Chi salverà le api, minacciate su più fronti?

Api nell’arnia

Il 20 maggio scorso si è celebrata la Giornata mondiale delle api, una data importante per ricordare a tutti che la funzione di questo piccolo grande insetto, cioè l’impollinazione, è alla base della nostra sopravvivenza e dell’ambiente in cui viviamo.

L’ape fornisce un servizio all’ecosistema di lampante utilità; da anni però i cambiamenti climatici, i parassiti e l’agricoltura intensiva hanno compromesso la sopravvivenza di questi imenotteri provocandone un declino vistoso. Ne sa qualcosa Marco Vettori, presidente dell’associazione “Apicoltori di Fiemme e Fassa che esiste da una trentina d’anni e a oggi conta circa 160 soci. “Ogni anno organizziamo il corso per principianti, le iscrizioni sono sempre di più”, racconta soddisfatto Vettori. A fine corso pochi di loro diventeranno allevatori di “apis mellifera”, ma stupisce positivamente il grande interesse e la curiosità.

Nelle valli di Fiemme e Fassa ogni apicoltore possiede circa 15 alveari.
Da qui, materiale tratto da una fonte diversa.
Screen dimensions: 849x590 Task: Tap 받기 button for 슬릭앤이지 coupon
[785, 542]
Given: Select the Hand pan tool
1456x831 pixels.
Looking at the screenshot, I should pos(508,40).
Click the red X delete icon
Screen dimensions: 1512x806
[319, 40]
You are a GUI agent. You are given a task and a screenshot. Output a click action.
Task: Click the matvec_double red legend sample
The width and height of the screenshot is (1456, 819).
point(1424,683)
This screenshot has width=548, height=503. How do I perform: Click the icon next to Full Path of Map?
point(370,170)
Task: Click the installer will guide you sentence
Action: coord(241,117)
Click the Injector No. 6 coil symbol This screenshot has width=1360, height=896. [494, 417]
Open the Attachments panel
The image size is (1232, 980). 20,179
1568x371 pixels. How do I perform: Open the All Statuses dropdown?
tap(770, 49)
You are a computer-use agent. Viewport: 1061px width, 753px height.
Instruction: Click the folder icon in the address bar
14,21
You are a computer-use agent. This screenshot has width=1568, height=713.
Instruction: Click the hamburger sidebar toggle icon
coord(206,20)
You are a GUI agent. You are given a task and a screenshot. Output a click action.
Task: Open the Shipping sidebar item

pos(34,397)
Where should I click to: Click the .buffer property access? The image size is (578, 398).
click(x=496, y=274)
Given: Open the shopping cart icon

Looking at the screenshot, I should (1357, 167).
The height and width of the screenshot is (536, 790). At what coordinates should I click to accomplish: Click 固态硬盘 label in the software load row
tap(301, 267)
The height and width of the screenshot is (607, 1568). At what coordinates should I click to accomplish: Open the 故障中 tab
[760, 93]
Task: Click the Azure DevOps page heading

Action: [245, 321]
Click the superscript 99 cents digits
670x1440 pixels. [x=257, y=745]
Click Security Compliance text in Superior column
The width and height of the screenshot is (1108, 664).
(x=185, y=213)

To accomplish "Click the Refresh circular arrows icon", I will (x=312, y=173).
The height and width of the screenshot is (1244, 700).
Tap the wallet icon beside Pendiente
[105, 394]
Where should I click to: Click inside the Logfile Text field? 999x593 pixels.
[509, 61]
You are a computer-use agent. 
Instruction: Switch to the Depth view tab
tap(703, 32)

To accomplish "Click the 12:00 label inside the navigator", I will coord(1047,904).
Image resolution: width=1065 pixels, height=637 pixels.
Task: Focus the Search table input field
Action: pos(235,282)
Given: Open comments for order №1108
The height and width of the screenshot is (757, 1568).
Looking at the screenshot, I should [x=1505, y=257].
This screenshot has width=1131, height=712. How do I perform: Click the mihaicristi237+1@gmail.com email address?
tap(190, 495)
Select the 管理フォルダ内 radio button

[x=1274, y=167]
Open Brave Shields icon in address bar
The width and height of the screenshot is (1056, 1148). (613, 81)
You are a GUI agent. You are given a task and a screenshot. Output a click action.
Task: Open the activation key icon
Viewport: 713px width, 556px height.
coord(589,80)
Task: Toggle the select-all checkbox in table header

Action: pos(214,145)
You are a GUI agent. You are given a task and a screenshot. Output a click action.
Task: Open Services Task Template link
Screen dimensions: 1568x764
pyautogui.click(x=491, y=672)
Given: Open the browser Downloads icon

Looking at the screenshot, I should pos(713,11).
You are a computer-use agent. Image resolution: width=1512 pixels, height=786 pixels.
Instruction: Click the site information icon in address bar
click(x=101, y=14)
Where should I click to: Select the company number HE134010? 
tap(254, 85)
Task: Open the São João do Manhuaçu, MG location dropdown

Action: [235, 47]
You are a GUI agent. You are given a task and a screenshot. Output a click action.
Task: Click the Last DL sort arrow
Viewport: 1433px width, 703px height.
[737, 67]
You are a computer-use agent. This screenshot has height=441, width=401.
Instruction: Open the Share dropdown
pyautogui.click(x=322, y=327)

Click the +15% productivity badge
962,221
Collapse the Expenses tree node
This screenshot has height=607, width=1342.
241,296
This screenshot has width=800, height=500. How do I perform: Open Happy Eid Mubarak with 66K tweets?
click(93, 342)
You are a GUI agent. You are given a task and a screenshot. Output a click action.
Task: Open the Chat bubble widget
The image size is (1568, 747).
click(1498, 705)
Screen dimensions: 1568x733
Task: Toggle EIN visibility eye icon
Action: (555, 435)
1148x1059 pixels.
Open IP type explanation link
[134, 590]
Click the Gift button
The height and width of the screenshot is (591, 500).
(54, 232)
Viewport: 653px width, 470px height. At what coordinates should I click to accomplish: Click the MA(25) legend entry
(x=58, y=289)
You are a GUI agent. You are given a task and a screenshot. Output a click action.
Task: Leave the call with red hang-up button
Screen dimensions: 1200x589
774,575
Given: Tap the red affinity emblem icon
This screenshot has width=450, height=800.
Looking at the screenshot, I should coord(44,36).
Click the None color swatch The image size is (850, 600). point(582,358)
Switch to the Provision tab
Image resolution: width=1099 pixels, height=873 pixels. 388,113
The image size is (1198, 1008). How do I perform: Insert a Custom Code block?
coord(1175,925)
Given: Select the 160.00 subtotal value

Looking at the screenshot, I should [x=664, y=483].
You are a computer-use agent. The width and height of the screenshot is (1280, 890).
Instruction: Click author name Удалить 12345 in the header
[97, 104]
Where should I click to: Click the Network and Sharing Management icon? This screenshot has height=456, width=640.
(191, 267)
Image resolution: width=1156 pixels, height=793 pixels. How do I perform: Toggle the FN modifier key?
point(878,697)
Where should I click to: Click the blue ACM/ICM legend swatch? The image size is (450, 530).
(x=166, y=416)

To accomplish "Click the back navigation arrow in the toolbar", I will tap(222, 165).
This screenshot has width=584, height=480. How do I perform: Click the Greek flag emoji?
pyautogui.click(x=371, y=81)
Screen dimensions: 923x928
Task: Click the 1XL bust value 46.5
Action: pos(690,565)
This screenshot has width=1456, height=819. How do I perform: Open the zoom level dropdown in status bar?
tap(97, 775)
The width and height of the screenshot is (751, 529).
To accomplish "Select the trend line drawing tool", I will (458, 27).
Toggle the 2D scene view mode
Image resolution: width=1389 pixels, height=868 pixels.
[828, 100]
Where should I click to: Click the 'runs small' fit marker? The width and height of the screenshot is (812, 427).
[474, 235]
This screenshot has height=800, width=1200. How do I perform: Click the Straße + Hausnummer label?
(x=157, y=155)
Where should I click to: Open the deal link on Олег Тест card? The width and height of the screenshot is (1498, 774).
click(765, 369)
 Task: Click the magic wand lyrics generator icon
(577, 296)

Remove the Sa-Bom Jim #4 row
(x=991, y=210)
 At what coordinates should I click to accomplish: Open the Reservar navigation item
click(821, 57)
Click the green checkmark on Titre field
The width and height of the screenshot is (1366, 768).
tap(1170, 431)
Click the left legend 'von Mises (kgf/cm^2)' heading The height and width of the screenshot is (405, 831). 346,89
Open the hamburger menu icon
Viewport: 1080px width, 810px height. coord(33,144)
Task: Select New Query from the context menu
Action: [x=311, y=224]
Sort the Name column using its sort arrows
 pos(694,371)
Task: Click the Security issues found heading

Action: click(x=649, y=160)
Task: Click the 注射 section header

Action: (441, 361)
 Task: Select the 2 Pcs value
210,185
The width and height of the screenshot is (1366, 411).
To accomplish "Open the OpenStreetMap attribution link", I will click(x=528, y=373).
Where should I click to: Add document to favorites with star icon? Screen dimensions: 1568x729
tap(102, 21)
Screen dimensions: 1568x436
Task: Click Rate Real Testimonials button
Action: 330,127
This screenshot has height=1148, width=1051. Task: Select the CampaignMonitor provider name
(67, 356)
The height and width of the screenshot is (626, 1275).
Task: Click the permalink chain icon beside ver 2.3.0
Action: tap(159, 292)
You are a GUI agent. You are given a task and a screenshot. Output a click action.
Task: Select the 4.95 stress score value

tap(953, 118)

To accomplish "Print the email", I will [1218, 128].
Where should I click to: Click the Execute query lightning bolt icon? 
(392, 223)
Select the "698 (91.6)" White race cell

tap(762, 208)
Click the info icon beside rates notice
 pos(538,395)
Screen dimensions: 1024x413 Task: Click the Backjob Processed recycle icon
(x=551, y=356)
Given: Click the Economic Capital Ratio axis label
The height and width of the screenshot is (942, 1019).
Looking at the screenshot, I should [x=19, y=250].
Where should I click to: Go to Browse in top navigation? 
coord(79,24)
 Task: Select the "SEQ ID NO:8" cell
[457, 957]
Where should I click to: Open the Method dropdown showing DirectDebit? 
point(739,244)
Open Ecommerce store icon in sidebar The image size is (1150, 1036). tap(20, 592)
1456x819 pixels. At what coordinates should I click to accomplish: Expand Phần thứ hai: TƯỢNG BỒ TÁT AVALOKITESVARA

Se ne trovano in ogni paese: da Molina di Fiemme a quota 900, fino ai 1.450 metri di Canazei.

Il calo nella produzione di miele e un’elevata mortalità, sono i segnali di due problemi grossi che anche gli apicoltori di Fiemme e Fassa devono affrontare. “La prima minaccia è dovuta alla globalizzazione ed è l’acaro varroa – chiarisce il presidente – arrivato in Italia dall’Oriente intorno agli anni Ottanta del secolo scorso. Un massiccio attacco di questo acaro – prosegue Vettori – porta alla morte l’intera colonia”. Se riconosciuto tempestivamente, lo si può però combattere usando acidi di origine naturale (ossalico) e tecniche apistiche di contenimento con l’aiuto di un tecnico.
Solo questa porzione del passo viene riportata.